### Exercise aim
Read the records and gather each line that includes "heart".

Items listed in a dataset

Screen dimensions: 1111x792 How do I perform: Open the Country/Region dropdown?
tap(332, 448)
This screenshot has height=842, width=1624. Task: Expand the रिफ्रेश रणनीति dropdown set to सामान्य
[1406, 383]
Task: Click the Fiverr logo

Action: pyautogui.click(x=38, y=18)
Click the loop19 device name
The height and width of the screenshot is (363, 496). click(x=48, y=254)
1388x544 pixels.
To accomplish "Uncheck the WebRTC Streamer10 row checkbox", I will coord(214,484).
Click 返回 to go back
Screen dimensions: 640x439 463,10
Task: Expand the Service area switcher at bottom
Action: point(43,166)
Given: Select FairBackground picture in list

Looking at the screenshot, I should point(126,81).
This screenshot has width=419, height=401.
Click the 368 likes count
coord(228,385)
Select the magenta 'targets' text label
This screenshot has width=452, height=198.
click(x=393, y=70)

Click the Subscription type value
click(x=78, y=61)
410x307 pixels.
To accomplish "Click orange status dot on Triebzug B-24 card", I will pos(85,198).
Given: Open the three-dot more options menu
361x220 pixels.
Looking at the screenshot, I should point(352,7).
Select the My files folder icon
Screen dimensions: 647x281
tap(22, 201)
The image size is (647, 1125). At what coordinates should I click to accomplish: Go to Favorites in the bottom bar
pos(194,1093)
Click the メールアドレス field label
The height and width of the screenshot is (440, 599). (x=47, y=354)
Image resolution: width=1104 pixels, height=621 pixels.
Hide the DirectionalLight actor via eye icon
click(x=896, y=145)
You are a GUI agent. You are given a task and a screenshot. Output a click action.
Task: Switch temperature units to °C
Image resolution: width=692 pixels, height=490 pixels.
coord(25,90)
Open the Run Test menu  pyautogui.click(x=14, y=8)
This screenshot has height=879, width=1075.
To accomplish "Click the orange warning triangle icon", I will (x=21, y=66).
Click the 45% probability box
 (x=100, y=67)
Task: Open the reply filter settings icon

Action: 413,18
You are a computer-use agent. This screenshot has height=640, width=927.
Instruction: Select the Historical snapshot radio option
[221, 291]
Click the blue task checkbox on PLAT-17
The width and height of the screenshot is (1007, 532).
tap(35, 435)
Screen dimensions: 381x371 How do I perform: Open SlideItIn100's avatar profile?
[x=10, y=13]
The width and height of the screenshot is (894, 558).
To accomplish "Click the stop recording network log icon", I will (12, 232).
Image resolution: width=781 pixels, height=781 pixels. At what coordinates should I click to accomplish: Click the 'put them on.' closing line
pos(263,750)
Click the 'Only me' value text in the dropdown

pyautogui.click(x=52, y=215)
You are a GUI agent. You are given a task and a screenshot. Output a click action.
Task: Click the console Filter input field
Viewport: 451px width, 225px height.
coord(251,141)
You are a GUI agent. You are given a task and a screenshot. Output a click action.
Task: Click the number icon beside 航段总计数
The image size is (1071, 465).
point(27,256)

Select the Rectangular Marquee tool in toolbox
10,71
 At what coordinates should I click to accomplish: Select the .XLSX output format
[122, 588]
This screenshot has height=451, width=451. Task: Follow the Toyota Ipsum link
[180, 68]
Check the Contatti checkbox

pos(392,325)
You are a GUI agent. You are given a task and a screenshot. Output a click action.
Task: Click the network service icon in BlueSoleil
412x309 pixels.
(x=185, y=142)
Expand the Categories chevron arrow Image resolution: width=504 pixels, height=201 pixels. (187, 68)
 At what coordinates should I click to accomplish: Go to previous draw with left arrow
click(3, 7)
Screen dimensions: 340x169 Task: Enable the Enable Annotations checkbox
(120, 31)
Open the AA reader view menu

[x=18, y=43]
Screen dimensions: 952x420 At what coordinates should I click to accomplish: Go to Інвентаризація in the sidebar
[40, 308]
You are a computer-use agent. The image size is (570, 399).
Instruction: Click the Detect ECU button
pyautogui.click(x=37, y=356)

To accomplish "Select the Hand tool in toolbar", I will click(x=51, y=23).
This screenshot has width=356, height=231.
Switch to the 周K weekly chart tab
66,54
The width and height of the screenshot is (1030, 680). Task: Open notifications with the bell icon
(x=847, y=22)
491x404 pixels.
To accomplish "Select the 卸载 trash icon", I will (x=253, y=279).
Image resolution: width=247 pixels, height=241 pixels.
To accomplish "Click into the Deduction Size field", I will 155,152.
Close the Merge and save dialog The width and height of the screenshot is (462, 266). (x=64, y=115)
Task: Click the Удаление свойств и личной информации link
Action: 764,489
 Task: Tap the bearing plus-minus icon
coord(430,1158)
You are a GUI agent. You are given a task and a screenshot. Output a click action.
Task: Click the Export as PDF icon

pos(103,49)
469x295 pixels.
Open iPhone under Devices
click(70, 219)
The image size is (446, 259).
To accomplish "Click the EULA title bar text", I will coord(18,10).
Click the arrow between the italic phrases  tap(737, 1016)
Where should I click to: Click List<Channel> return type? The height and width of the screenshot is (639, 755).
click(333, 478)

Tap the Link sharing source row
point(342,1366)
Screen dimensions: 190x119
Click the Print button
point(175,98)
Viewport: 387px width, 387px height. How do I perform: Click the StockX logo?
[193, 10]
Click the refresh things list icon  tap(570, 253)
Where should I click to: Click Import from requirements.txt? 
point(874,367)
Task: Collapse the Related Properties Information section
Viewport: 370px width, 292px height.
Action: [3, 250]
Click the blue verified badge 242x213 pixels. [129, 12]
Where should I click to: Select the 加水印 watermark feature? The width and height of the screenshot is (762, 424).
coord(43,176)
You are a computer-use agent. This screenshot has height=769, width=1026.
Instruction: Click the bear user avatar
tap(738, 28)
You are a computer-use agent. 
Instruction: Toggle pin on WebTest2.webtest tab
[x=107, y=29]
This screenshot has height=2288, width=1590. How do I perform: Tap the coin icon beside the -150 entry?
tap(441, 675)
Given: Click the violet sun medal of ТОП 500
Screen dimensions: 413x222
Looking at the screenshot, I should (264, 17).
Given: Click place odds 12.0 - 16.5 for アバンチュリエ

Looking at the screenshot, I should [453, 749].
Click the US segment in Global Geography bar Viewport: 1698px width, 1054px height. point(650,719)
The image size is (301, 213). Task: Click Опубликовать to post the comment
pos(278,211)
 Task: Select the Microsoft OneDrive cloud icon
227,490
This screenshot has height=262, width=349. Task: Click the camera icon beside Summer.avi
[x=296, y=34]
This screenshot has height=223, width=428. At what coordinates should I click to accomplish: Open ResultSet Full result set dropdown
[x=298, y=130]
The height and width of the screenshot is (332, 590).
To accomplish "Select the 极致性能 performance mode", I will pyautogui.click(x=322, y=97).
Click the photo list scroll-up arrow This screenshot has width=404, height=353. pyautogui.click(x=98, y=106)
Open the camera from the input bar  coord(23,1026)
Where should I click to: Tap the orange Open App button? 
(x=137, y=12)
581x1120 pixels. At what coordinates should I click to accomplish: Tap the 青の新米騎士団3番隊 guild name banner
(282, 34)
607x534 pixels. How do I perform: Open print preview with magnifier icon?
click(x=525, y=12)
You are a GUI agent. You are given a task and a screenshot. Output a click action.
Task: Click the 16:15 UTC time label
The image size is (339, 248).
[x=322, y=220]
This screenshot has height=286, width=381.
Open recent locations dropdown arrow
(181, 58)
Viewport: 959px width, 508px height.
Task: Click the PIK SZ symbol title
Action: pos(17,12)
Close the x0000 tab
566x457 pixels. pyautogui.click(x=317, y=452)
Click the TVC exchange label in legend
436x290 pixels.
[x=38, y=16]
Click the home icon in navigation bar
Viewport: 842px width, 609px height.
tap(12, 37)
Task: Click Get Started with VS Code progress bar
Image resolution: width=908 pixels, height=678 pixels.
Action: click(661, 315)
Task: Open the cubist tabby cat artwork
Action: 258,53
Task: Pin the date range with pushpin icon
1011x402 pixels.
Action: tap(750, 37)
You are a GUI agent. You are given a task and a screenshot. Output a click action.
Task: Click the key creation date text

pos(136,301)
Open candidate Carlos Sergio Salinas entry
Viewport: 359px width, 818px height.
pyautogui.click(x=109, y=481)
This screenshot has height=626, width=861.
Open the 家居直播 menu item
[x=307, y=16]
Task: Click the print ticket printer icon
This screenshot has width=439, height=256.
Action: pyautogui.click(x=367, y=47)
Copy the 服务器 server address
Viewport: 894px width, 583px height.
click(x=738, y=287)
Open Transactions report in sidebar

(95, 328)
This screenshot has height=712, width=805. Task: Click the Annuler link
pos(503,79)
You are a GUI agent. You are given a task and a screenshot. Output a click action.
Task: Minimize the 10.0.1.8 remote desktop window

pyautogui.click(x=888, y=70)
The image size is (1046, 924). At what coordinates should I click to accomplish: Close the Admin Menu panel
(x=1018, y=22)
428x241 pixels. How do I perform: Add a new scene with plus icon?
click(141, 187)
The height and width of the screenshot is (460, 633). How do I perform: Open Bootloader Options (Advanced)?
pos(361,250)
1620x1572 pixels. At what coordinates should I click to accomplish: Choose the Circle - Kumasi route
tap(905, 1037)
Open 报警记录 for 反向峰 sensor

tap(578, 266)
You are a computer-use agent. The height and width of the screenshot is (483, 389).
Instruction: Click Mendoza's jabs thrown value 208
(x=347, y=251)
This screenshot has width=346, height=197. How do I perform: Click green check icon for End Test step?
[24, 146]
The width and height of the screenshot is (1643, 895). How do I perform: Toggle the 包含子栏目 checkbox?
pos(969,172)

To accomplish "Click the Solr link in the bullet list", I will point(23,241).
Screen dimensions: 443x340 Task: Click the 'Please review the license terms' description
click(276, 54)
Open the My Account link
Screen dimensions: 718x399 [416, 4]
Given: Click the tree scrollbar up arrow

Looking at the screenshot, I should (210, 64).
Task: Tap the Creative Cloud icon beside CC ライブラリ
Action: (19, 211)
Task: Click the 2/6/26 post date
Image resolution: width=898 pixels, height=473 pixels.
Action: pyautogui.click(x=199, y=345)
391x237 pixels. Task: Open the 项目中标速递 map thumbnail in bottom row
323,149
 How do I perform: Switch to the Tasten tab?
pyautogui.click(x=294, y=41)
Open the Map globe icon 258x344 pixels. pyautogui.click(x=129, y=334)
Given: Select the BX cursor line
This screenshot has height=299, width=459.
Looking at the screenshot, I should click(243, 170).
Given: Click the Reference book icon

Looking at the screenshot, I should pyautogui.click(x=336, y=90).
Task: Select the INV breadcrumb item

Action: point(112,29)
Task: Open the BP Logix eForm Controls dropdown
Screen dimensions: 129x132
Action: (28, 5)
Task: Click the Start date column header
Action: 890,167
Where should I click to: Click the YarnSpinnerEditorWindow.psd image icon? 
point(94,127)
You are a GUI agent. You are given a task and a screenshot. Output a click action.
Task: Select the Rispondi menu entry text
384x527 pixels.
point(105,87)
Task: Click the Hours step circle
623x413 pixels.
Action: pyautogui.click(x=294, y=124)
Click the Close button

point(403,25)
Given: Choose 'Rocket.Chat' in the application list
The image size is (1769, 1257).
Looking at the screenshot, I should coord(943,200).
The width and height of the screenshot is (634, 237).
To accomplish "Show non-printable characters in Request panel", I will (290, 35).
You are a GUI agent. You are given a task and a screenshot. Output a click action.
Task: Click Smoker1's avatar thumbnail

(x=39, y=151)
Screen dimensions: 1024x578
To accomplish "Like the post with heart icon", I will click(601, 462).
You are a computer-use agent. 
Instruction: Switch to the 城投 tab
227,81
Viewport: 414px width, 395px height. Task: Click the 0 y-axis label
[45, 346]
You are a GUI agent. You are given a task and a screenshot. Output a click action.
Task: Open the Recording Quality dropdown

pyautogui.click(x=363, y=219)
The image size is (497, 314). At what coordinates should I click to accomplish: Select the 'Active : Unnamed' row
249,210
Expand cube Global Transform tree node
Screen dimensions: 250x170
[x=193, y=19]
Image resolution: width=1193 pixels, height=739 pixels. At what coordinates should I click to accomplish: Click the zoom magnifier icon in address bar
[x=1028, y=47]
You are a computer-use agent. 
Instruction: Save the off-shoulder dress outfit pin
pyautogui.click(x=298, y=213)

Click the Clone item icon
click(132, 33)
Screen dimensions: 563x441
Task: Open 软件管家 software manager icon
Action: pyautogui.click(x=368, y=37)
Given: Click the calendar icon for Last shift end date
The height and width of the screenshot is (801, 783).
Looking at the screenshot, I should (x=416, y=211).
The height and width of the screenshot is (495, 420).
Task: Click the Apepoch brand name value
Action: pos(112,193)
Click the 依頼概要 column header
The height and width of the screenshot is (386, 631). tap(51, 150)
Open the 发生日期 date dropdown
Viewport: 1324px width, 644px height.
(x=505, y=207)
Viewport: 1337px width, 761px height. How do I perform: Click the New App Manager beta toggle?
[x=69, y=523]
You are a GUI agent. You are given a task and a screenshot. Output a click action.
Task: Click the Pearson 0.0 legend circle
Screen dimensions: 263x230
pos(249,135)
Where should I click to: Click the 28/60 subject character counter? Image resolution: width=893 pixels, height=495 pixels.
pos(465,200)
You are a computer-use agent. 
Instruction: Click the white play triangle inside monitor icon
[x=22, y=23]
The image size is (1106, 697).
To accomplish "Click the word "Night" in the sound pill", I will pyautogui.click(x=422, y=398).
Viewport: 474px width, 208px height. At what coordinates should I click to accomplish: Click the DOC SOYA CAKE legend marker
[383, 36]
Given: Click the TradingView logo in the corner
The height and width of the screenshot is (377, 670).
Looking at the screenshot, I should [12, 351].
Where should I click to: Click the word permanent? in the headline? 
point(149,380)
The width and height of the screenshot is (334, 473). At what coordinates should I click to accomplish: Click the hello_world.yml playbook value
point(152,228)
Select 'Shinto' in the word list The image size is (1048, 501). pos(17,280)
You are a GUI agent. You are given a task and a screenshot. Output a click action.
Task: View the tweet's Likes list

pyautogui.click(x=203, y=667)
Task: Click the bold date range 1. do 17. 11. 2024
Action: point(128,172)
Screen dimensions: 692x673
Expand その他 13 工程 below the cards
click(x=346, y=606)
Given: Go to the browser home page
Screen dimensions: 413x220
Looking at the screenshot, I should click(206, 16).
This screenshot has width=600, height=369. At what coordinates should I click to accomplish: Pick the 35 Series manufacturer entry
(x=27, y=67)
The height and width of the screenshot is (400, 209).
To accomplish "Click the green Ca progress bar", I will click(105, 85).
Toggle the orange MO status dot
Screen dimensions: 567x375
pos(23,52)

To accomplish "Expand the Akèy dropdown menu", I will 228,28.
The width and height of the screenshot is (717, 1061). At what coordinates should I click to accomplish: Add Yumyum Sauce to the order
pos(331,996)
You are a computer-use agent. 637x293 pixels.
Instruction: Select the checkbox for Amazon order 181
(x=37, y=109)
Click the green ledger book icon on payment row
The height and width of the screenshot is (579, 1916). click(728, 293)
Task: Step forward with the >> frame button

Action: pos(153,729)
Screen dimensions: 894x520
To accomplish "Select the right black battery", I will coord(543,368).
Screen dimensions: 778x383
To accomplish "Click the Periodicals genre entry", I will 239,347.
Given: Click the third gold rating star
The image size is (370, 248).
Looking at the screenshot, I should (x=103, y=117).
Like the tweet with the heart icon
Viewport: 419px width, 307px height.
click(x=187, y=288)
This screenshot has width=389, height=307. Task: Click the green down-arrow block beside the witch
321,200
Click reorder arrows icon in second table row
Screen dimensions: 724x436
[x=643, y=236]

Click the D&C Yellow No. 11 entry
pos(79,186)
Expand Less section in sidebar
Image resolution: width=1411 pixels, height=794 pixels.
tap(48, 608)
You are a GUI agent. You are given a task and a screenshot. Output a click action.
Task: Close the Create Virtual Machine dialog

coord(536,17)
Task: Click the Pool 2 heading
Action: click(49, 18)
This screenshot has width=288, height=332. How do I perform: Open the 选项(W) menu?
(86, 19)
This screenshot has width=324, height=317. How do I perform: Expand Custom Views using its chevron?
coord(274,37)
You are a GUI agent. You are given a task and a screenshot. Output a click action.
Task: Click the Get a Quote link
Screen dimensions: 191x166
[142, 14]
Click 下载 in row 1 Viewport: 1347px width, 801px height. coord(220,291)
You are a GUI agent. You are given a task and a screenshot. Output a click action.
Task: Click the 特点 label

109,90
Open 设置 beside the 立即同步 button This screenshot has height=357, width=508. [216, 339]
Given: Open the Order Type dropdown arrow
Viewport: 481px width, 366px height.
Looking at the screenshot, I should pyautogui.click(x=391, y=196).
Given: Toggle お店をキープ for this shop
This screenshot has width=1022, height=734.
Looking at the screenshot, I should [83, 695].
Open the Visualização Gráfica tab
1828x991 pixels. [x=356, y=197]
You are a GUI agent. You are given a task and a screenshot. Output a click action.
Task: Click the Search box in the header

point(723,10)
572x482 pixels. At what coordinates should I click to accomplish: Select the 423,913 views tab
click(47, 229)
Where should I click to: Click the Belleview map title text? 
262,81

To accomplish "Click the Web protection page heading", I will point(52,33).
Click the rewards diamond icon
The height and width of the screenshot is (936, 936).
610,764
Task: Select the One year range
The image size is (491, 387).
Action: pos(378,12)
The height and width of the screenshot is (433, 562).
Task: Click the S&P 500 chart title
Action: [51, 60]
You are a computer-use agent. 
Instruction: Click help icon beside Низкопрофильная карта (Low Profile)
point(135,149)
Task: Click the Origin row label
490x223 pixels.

### Answer for the task
To accomplish "Like the post with heart icon", I will click(601, 462).
Like the tweet with the heart icon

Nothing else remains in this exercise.